The village of Pennington … measuring about a mile and three-eighths north and south, and from east to west embracing about two square miles.

The first name of the village was Queenstown, which was given it in honor of Queen Anne. Later it was by some, in derision of its comparative in significance, Pennytown, and as early as 1747 it began to be called Pennington.

The village contains three churches, one hotel, a lumber- and coal-yard, three general stores, three blacksmith- and wheelwright-shops, two meat-markets, three undertaking establishments, two furniture-stores, a tailor-shop, a fire insurance company, and three seminaries, and a permanent population of about seven hundred.


Hopewell – 1883

  • 28 businesses – population 402

Hopewell village is situated in the northeast part of the township, and contains two stores, three blacksmith-shops, one wheelwright-shop, one harness-shop, a saw- and feed-mill, four churches, a female seminary, a public school, a drug-store, three physicians, a lawyer, a newspaper, a shoe-shop, three halls, an agricultural store, a hotel, a saloon, and a livery-stable. The population is four hundred and two.


Titusville – 1883

  • Named from Joseph Titus – 13 businesses, population 300

Titusville is a village on the Delaware River, in the southwestern part of the township. It derived its name from Joseph Titus, who owned the land upon which it is built, and who was the first merchant there.

The village contains two churches, two hotels, two stores, one harness-shop, one blacksmith-shop, two wheelwright-shops, a post-office, a flouring-mill, a school-house, and a population of three hundred.


Mount Rose – 1883

  • Named from Houghton’s roses – 8 businesses + 20 dwellings

This village, located in the eastern part of the township, contains one store, a post-office, a blacksmith-shop, a wheelwright-shop, a shoe-shop, a harness-shop, a distillery, an agricultural implement warehouse, and twenty dwellings.

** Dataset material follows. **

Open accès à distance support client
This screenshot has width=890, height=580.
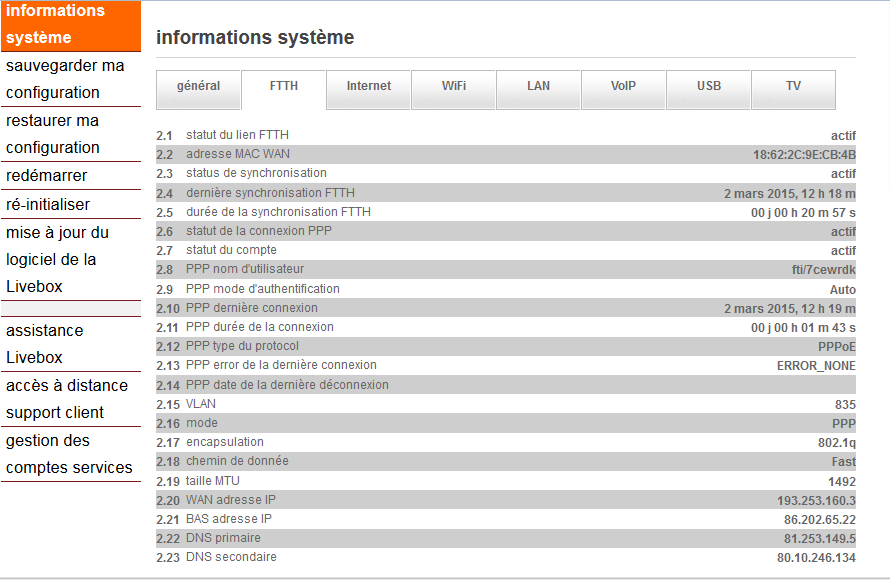[67, 398]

It was named by Ralph Sansbury, formerly a school-teacher in the neighborhood. [The name derived from the beautiful roses which surrounded the homestead of Maj. Houghton, an elevated residence on the edge of the village.]


Woodville – 1883

  • Named from Joseph Wood – 5 businesses + 12 dwellings

Woodville is a hamlet near the northern boundary of the township.

Joseph Wood, from whom the place derived its name, opened the first store.

Woodville is pleasantly located, and contains twelve dwellings, a hotel, two blacksmith-shops, a wheelwright-shop, and a store and post-office.


Marshall’s Corners – 1883

  • Named from William Marshall – 3 businesses + 8 dwellings

Marshall’s Corners is a hamlet containing a store, a blacksmith-shop, a wheelwright-shop, and eight dwellings, northeast of the centre of the township.

It also is one of the fourteen township school districts.

It was named in honor of William Marshall, who was a merchant there from 1833 to 1839.


Harborton – 1883

  • Named from John Harbor – 3 businesses + 4 dwellings

Harborton, in the west part of the township, at the crossing of two highways, contains a store and post-office, a church, and four dwellings.

John Harbor, from whom the locality is said to have received its name, built a house here as early as 1768.

The post-office was established in 1875.


Stoutsburg – 1883

  • Named from Abraham and Richard Stout – formerly Dog-town, 10 buildings

This is a small hamlet, containing a hotel, a post-office, a blacksmith-shop, a wheelwright-shop, and about half a dozen dwellings.

It is located on the eastern border of the township, mostly in Somerset County. It was formerly called Dog-town.

A store was kept there as early as 1812 by Abraham and Richard Stout, in whose honor the locality was named.